[Recorded data]
○ ○ ○ ○

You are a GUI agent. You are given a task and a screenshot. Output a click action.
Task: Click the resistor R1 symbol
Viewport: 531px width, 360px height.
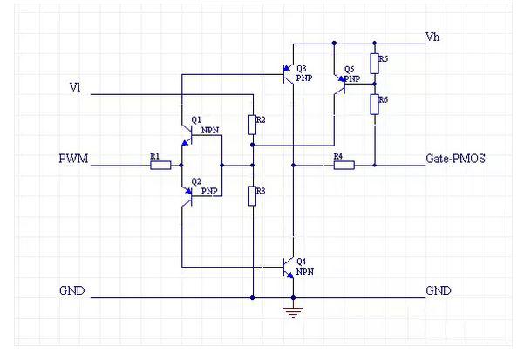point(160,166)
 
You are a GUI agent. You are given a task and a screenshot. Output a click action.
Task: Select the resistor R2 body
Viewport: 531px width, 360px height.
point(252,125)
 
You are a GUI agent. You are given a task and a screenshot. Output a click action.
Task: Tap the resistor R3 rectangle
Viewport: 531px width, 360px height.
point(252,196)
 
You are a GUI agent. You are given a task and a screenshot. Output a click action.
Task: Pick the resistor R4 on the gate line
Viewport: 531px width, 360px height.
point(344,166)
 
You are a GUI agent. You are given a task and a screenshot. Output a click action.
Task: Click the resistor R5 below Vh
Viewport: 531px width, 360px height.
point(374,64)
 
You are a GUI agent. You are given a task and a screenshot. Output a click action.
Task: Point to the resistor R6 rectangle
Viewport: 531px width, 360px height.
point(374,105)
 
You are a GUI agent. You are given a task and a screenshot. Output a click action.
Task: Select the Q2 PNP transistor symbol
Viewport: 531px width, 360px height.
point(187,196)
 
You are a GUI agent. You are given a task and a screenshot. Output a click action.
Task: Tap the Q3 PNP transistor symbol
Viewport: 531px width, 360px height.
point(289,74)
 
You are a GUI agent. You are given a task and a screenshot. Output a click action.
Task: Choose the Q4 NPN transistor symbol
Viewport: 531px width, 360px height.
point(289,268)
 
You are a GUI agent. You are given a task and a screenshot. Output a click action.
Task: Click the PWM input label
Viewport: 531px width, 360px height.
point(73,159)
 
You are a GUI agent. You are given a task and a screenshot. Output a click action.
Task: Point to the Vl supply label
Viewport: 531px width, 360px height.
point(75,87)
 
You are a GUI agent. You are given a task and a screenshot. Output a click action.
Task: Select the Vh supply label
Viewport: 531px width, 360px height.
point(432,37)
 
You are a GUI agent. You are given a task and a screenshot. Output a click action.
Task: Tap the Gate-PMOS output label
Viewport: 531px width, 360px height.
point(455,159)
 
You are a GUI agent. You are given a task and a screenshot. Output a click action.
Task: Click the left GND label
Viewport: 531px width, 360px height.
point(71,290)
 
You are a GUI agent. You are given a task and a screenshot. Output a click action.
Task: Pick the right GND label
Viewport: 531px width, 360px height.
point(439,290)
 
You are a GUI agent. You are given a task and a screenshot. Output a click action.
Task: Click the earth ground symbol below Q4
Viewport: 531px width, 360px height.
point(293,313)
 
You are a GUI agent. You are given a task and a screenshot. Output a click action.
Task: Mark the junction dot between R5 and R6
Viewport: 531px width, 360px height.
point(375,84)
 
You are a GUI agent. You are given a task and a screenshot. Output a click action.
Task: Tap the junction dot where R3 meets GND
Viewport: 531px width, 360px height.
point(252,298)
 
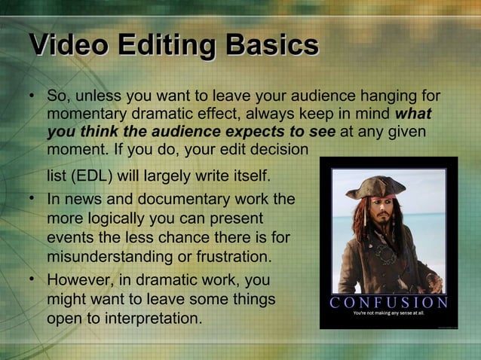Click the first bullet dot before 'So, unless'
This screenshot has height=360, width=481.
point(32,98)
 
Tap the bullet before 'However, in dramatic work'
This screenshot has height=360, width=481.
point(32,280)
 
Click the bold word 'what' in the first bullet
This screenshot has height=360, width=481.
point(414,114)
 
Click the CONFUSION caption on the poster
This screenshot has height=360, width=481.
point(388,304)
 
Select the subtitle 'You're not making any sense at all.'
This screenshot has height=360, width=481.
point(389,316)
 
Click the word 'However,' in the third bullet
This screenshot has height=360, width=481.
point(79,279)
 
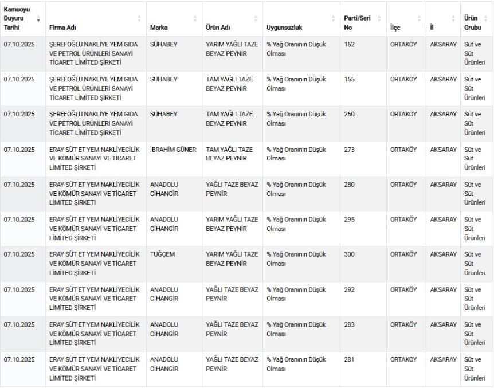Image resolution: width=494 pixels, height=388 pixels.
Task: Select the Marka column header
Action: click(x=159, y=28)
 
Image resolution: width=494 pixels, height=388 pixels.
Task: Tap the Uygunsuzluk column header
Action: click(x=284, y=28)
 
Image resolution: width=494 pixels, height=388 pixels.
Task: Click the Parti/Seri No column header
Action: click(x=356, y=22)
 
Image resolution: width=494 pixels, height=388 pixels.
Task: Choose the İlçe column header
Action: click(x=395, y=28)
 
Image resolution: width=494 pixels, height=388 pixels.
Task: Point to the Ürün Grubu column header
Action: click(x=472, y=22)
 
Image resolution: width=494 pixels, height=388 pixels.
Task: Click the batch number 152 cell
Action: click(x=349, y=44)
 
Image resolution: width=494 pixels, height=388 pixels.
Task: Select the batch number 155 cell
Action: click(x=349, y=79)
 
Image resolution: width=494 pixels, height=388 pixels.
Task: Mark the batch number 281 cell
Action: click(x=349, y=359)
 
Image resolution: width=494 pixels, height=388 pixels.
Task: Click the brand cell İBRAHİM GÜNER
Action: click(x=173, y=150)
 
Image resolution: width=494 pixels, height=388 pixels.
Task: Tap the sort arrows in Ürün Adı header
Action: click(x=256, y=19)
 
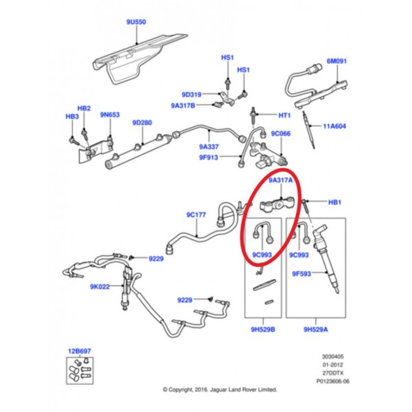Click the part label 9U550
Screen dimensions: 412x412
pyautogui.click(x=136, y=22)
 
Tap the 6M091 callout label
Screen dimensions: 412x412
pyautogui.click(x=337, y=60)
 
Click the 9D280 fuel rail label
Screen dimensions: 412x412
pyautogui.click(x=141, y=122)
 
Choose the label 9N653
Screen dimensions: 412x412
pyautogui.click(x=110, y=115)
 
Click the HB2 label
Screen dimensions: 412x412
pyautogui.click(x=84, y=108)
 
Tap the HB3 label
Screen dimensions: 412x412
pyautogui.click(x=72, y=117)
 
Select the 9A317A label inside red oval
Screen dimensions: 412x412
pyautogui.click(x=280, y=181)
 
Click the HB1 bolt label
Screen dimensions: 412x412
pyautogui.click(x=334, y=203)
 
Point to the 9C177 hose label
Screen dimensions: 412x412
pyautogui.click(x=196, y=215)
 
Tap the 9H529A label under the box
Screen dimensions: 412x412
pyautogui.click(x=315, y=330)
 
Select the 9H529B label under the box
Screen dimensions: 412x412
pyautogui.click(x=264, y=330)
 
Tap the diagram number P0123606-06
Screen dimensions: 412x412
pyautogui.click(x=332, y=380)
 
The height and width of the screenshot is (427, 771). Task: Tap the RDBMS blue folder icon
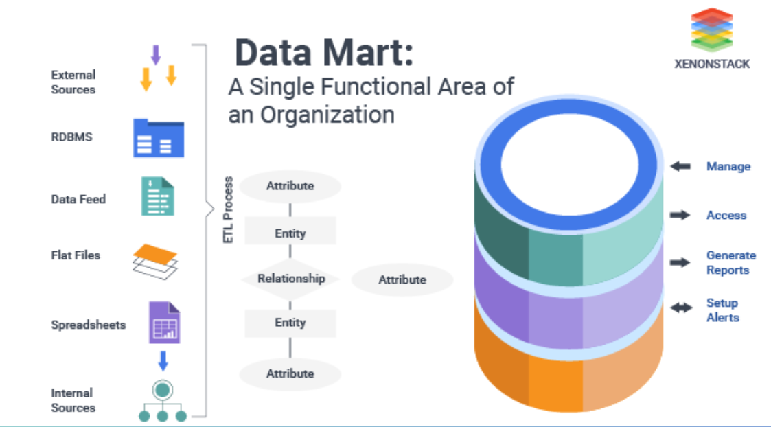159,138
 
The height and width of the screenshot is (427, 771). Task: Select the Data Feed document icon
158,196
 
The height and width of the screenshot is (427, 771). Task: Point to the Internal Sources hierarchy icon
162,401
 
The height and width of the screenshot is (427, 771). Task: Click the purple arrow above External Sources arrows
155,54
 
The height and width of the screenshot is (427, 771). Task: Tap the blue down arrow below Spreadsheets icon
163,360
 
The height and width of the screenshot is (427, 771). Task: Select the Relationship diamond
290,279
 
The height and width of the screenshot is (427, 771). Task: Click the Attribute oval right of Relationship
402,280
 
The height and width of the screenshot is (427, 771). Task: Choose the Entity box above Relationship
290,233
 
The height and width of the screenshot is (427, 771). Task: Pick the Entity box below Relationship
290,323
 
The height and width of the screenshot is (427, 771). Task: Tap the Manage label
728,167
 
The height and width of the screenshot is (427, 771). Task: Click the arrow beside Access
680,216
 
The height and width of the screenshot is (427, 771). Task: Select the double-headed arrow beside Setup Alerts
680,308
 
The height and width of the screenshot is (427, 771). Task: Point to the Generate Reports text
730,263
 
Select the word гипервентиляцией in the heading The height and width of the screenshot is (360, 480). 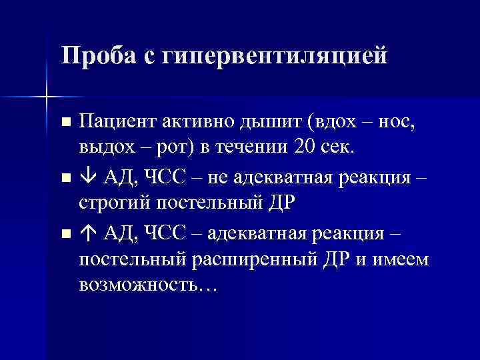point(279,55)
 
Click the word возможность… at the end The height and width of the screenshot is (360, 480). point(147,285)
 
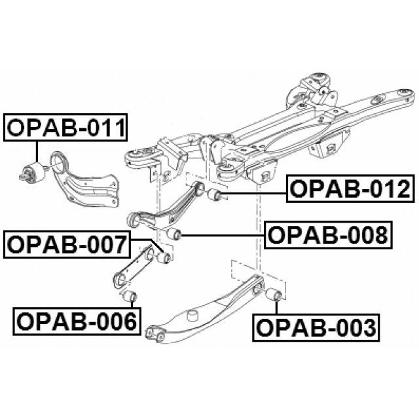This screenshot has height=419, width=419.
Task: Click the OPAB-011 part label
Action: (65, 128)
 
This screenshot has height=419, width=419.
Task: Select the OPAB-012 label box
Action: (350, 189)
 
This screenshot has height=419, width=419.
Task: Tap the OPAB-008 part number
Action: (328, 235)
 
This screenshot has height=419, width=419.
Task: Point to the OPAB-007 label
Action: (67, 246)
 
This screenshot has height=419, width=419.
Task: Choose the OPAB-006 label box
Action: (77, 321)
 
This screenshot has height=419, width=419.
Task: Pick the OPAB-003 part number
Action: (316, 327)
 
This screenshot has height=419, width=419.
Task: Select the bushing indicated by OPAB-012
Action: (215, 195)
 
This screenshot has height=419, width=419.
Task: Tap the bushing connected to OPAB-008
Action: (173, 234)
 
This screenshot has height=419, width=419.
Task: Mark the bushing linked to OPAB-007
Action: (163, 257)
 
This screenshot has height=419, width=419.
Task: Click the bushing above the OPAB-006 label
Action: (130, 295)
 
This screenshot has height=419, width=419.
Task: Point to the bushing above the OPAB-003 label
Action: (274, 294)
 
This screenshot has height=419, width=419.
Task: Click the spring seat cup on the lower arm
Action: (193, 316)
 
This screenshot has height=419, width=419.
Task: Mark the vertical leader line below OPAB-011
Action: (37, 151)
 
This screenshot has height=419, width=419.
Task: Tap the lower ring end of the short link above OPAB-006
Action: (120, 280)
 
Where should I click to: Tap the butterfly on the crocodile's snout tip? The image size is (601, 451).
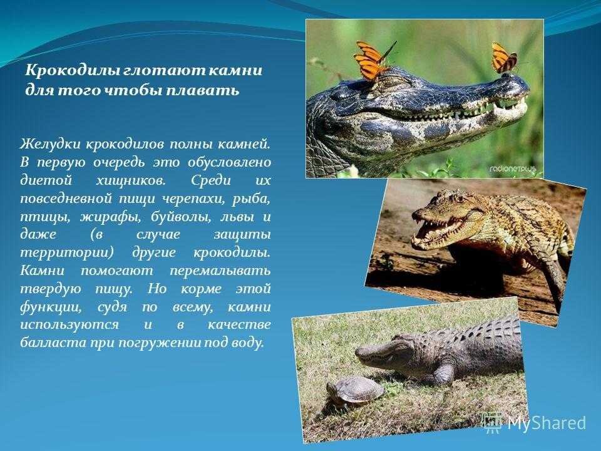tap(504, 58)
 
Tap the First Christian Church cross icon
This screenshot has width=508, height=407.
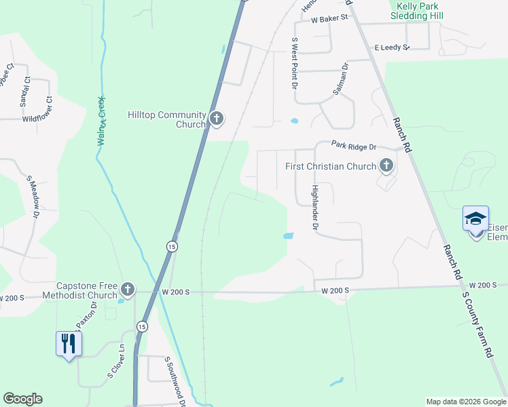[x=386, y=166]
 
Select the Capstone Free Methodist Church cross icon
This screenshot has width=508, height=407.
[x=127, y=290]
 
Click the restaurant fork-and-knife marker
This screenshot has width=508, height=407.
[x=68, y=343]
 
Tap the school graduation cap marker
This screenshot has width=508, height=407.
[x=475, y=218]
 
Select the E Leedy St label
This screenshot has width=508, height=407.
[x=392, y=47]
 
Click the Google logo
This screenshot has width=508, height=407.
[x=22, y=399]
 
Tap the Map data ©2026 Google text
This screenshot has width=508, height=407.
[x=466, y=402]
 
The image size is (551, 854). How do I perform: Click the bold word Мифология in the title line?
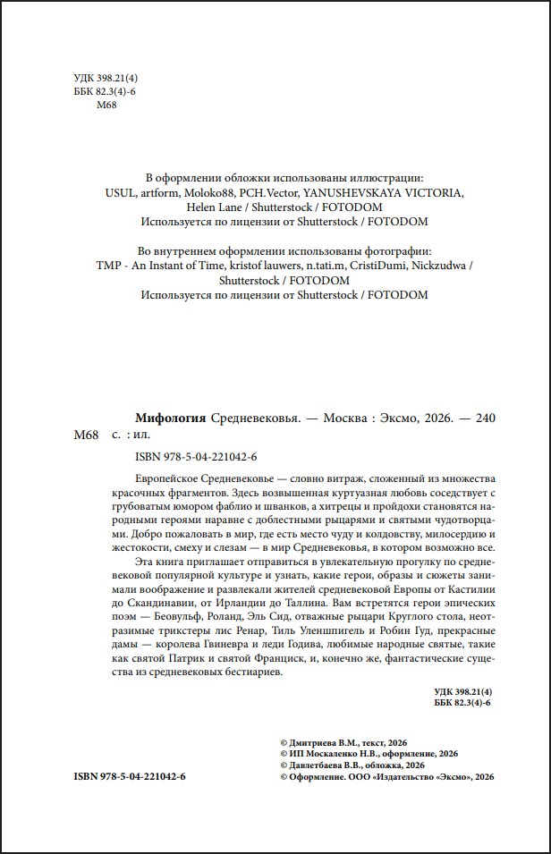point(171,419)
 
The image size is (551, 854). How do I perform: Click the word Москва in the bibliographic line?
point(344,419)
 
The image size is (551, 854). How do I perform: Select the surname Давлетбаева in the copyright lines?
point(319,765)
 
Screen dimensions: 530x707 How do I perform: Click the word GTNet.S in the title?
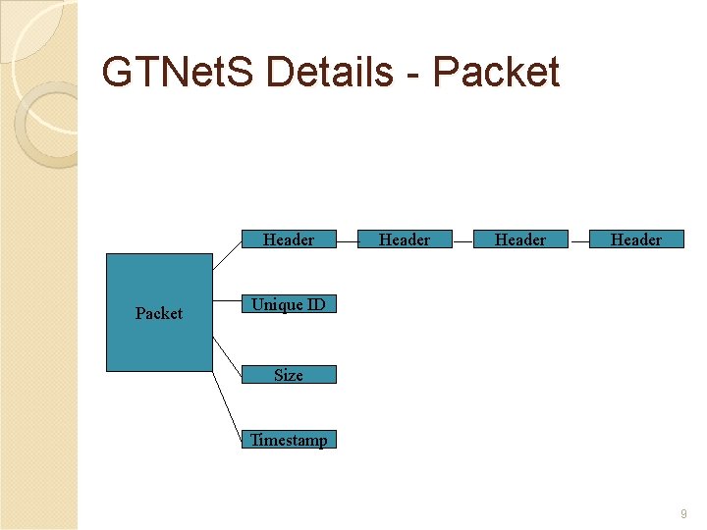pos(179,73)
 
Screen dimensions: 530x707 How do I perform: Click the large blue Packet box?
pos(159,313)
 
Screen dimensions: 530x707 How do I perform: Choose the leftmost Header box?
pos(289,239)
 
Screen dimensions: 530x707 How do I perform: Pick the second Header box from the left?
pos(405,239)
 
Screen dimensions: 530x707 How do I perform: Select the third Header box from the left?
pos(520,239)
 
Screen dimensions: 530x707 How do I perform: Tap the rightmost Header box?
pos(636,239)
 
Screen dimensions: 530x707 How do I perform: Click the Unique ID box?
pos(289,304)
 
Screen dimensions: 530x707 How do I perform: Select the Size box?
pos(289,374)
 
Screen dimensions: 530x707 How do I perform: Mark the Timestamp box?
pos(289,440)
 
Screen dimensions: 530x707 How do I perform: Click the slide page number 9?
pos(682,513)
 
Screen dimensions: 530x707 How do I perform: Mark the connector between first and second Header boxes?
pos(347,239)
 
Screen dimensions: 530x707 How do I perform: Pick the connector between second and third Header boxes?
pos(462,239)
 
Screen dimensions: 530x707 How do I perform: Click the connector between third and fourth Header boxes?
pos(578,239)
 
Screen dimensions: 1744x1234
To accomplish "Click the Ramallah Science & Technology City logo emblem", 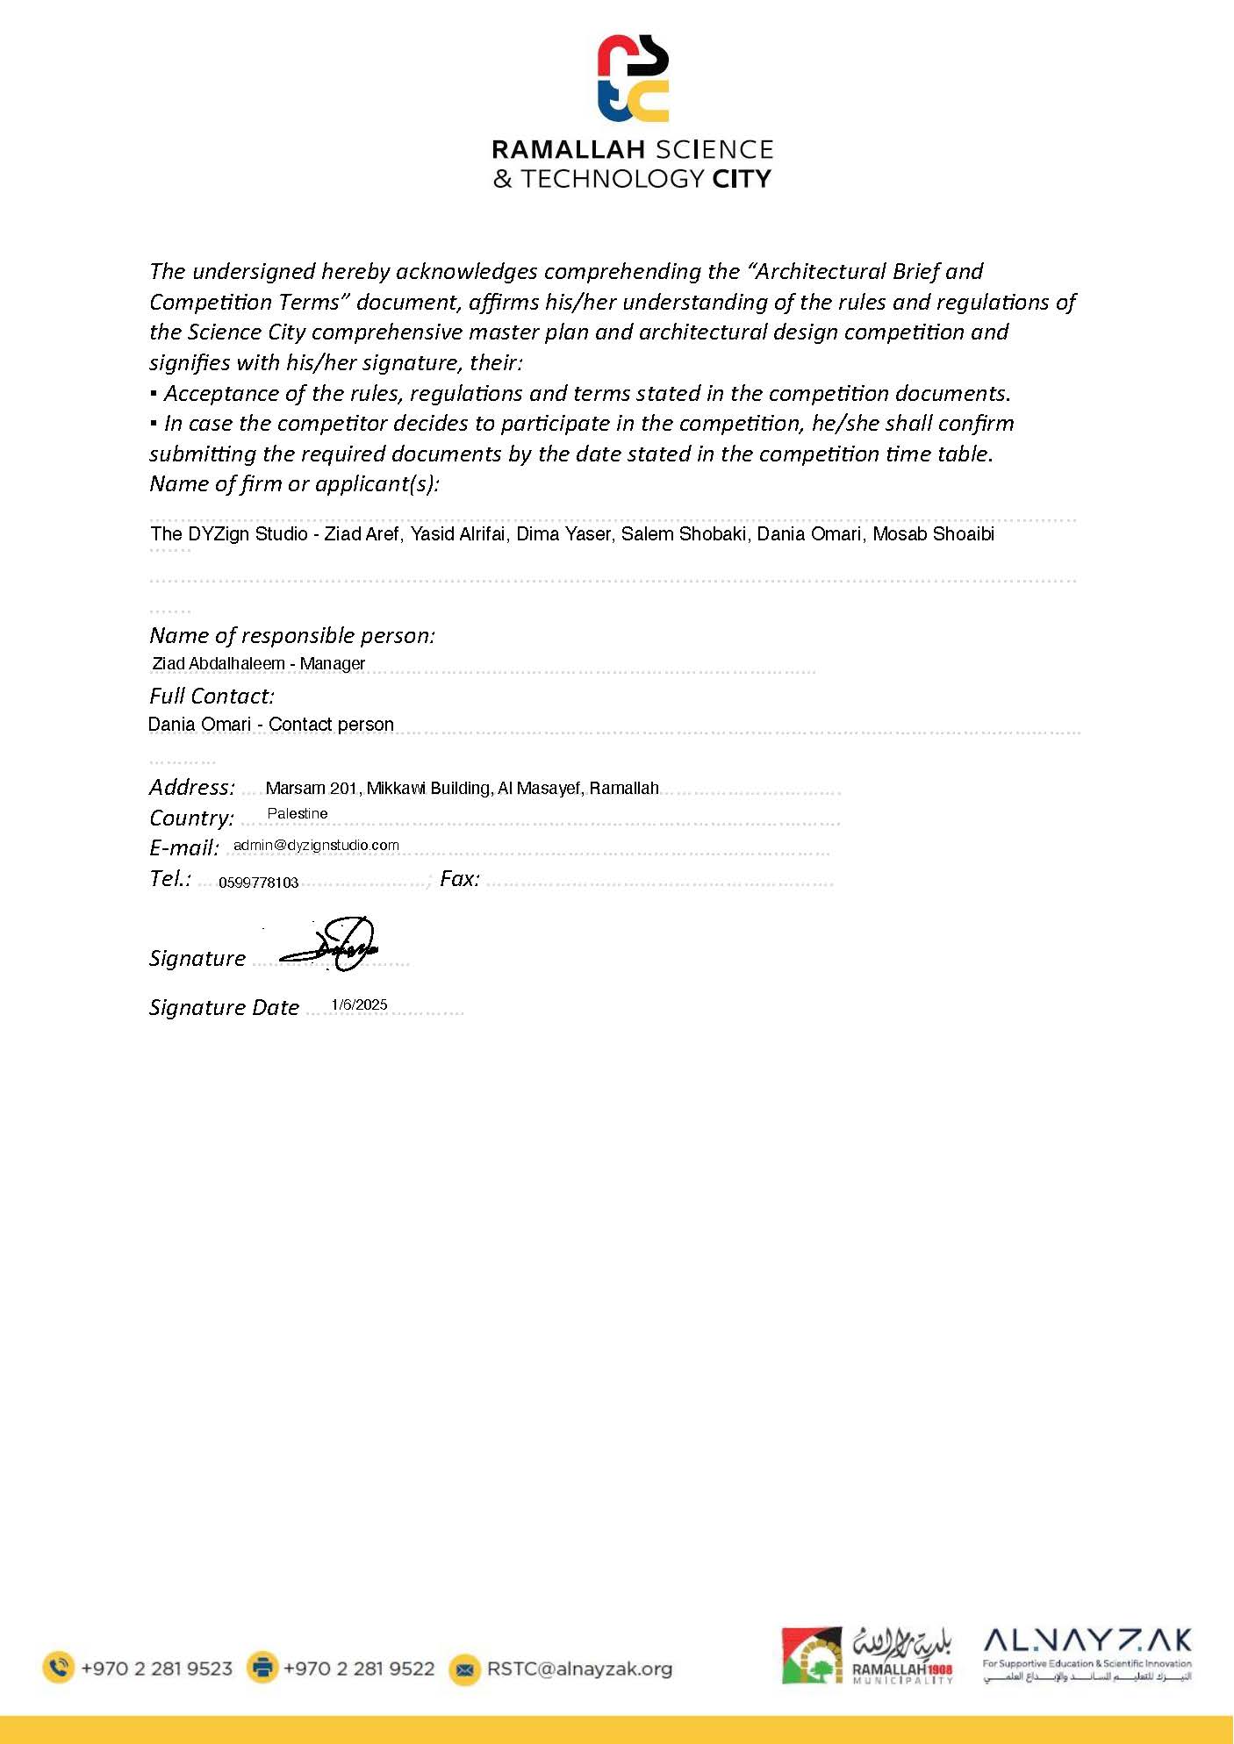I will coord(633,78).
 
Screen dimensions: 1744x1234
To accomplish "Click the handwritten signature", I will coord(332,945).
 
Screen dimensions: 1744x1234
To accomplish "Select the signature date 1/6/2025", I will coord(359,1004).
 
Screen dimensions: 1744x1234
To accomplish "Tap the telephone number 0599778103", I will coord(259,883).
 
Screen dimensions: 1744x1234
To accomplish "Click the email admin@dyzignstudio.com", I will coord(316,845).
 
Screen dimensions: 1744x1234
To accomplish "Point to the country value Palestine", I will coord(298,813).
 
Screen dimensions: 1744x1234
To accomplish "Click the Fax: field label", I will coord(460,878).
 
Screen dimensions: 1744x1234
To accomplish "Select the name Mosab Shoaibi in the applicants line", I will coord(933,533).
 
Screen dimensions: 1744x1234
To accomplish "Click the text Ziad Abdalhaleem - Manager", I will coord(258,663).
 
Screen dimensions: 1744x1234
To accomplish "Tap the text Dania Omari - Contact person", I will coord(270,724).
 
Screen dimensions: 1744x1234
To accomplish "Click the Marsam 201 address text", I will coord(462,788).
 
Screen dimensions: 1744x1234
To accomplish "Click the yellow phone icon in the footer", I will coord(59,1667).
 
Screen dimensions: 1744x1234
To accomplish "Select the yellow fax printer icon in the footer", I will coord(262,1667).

○ ○ ○ ○

[Task prompt]
Count the lines in the entries above that contain the string "boxes", treating uppercase and lowercase letters as different, and reply with the number alone.

[Problem solution]
3